UN warns of multiple 'tell-tale' climate change indicators

Devastating Australian fires caused global spike in carbon dioxide emissions

epa08007630 RFS volunteers and NSW Fire and Rescue officers protect the Colo Heights Public School from being impacted by the Gospers Mountain fire near Colo Heights south west of Sydney, Australia, 19 November 2019.  EPA/DEAN LEWINS AUSTRALIA AND NEW ZEALAND OUT

A multi-agency report compiled by the UN has found all the "tell-tale" signs of climate change including rising temperatures on land and at sea, rising sea levels and melting ice.

UN Secretary-General Antonio Guterres warned that the world is "way off track" to keeping global temperature rises to below two degrees Celsius as set out by the landmark Paris Agreement.

“Given that greenhouse gas levels continue to increase, the warming will continue. A recent decadal forecast indicates that a new annual global temperature record is likely in the next five years. It is a matter of time,” said Petteri Taalas, the head of the World Meteorological Organisation.

He spoke of a number of "unseasonably mild" weather incidents over winter, record temperatures for Antarctica and the widespread fires that devastated Australia recently.

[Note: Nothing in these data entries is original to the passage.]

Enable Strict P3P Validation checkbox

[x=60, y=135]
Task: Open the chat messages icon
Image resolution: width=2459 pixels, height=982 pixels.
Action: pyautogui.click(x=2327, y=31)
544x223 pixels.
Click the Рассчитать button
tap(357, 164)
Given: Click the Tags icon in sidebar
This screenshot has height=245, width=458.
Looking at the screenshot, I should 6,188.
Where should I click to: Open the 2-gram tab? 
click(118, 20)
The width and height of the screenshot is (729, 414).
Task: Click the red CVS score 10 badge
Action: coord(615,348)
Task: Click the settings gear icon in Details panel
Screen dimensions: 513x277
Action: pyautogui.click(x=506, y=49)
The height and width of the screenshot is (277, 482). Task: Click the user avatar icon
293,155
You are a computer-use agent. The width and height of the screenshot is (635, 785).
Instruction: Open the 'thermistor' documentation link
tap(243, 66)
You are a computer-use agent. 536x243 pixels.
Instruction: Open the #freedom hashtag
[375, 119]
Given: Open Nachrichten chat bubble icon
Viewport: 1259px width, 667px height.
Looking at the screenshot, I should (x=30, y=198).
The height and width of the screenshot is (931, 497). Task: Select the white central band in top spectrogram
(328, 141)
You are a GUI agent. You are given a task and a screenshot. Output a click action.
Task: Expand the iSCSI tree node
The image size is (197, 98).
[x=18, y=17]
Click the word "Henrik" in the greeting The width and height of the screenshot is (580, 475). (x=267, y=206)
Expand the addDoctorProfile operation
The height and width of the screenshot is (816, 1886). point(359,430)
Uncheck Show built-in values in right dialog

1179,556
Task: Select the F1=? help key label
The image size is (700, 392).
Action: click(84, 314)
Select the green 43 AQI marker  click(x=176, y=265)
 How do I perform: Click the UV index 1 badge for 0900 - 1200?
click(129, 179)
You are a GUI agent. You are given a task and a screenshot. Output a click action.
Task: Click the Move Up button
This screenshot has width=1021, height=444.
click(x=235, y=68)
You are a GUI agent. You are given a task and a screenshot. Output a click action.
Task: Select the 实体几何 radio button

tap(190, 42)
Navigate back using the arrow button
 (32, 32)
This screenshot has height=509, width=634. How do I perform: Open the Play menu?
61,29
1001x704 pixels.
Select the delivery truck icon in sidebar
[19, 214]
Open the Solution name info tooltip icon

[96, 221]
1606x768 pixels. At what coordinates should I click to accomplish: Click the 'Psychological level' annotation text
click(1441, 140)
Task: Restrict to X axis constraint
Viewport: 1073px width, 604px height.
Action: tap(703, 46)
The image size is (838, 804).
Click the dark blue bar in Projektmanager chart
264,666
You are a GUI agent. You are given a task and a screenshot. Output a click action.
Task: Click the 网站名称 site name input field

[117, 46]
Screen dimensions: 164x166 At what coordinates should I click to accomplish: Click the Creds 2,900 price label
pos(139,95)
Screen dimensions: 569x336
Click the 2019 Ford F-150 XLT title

Mr Taalas said there had been a global spike in carbon dioxide emissions because of smoke and pollutants stemming from the blazes in Australia.

"Temperature is one indicator of ongoing climate change. Changes in the global distribution of rainfall have had a major impact on several countries," he said.

Sea levels are rising at an increasing pace, largely due to the thermal expansion of sea water as well as melting of the largest glaciers, like in Greenland and Antarctica. This is exposing coastal areas and islands to a greater risk of flooding and the submersion of low-lying areas,” said Mr Taalas.

Greenhouse gas mole fractions, a climate indicator, reached new highs in 2018 and preliminary evidence suggest they increased in 2019. In 2019, at least 84 per cent of the ocean experienced at least one marine heatwave.

The ocean is also becoming increasingly acidified as it absorbs carbon dioxide, severely affecting multiple marine organisms, the research found.

“This report outlines the latest science and illustrates the urgency for far-reaching climate action," said Mr Guterres.

"It brings together data from across the fields of climate science and lists the potential future impacts of climate change – from health and economic consequences to decreased food security and increased displacement,” he added.